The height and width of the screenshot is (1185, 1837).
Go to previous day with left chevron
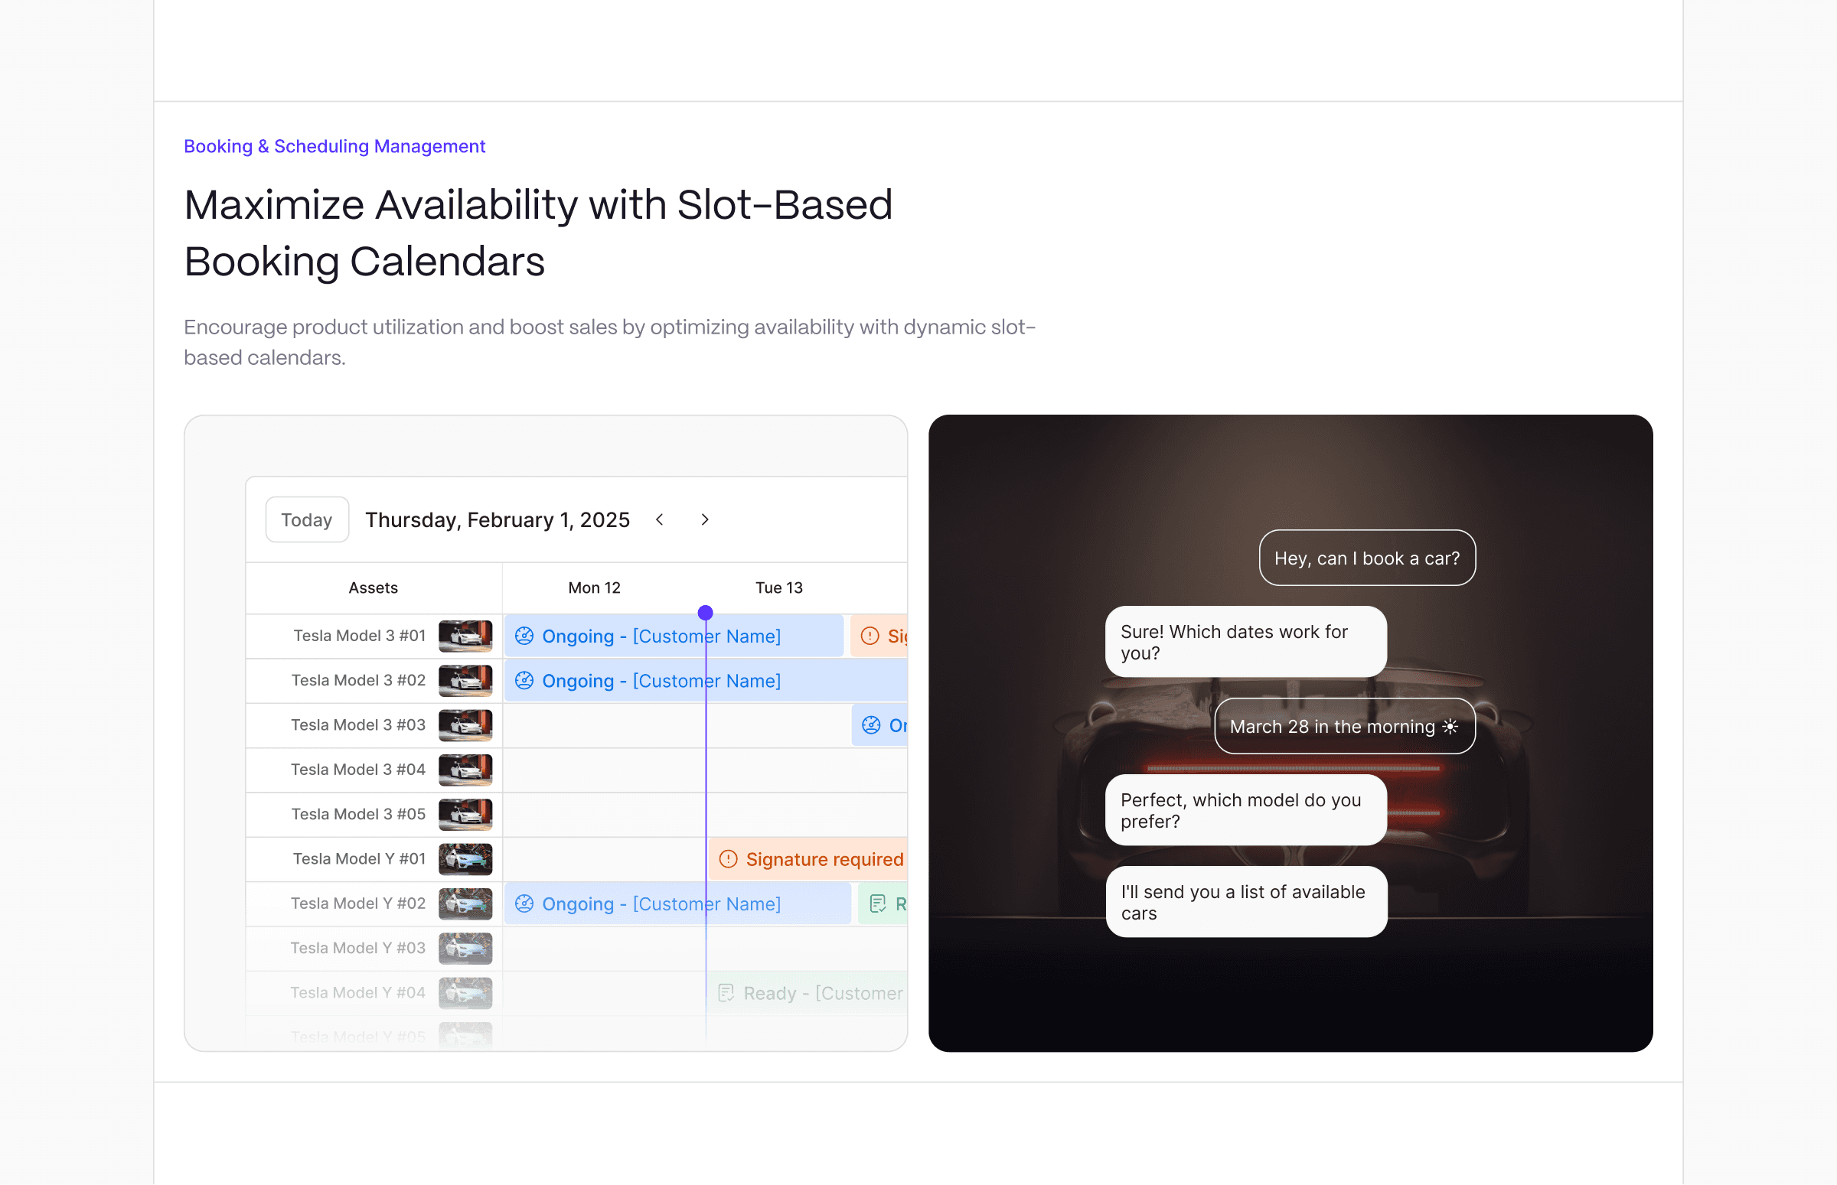[x=660, y=520]
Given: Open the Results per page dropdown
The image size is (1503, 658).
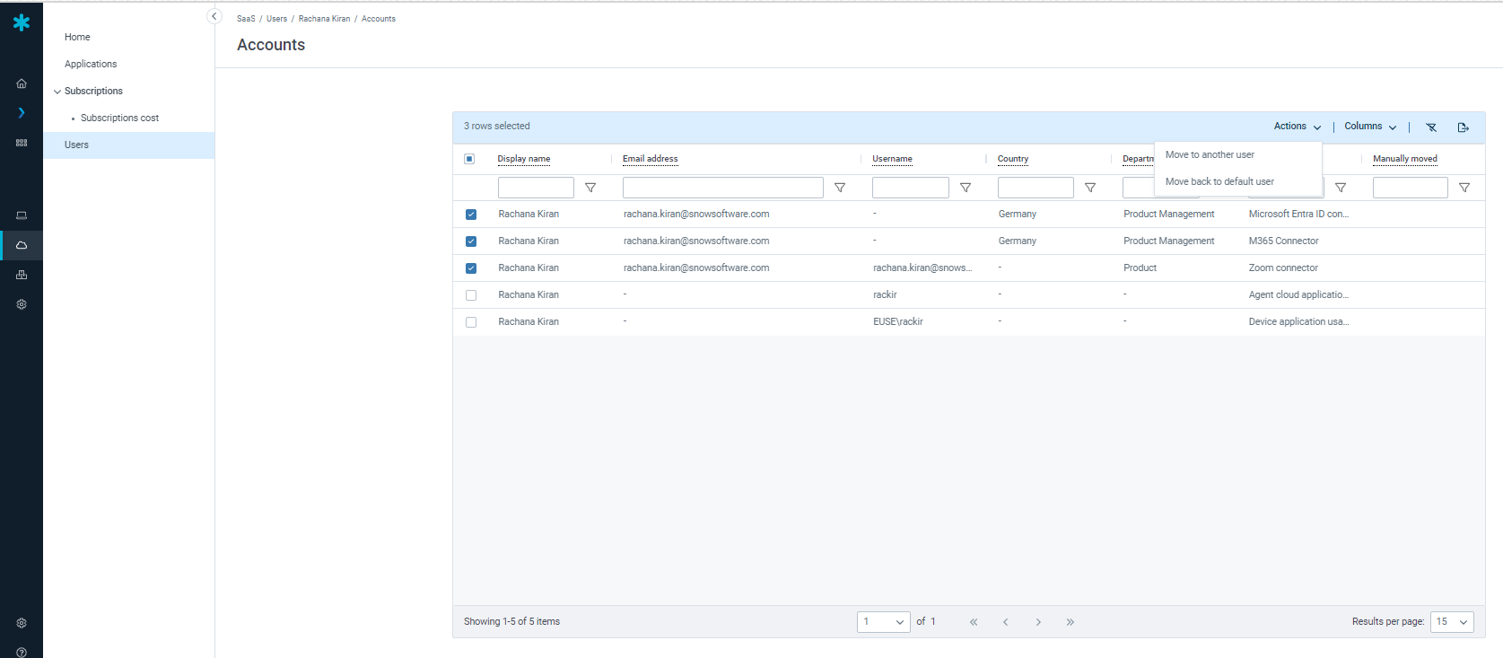Looking at the screenshot, I should (1452, 622).
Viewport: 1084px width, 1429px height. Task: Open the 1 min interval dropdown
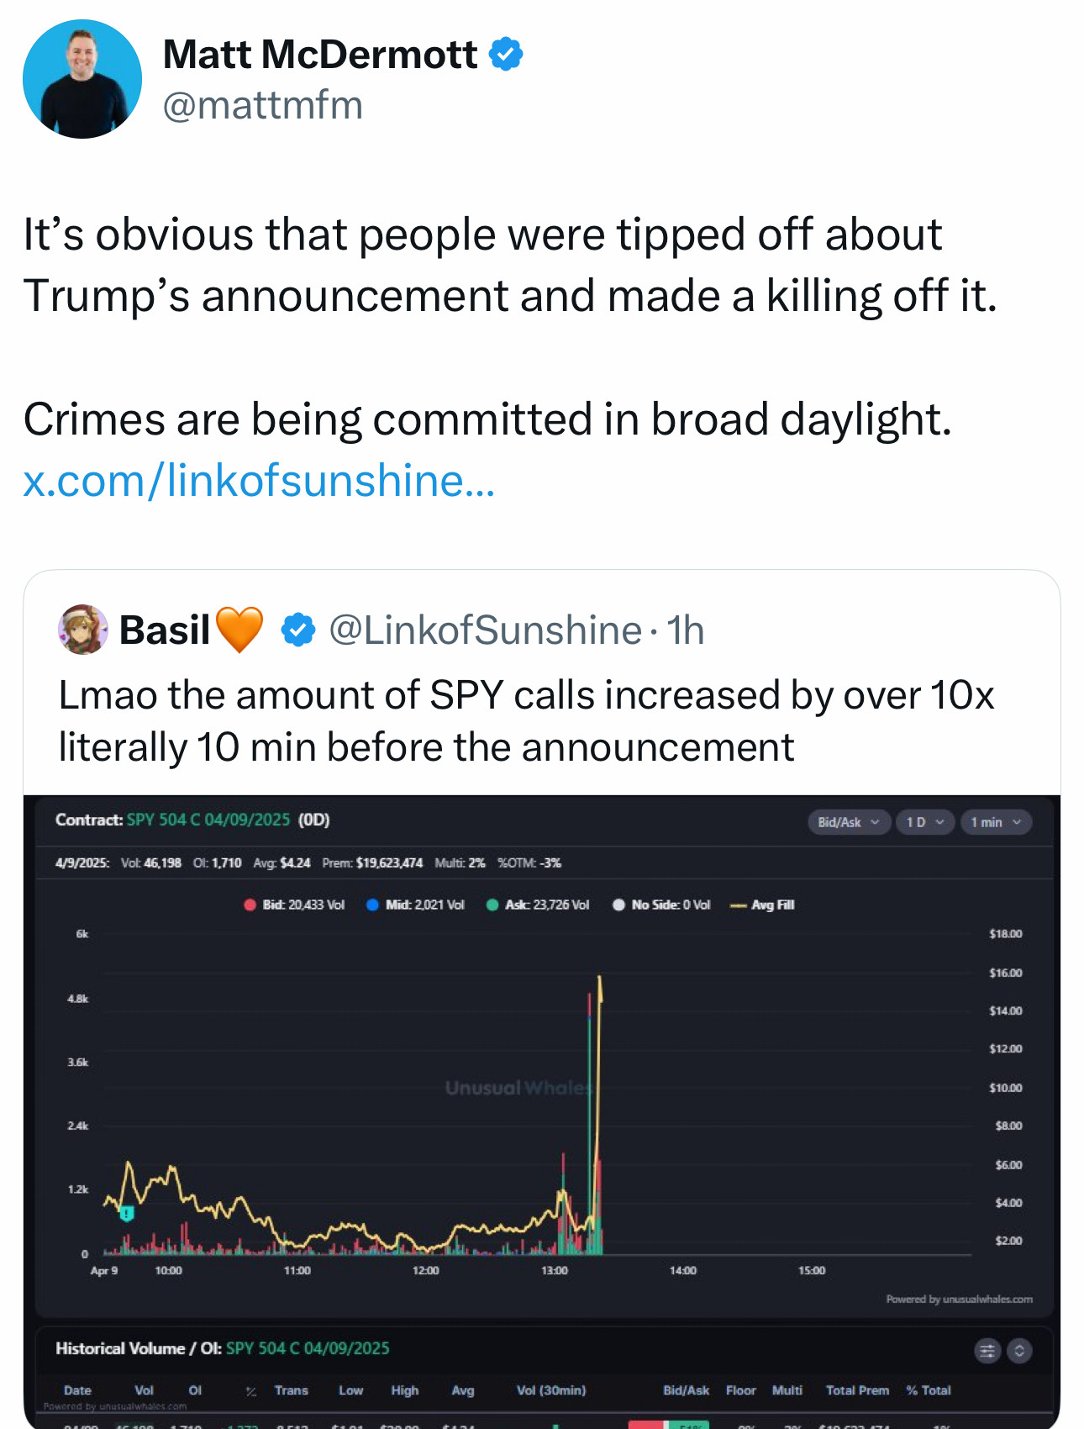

-*-*-

EXERCISE:
Identify each of the lines above that contains the word "height", and copy those lines in full.

WORKED ANSWER:
The height and width of the screenshot is (1185, 1837).
Viewport: 1084px width, 1429px height. Task: Open the 1 min interval dropdown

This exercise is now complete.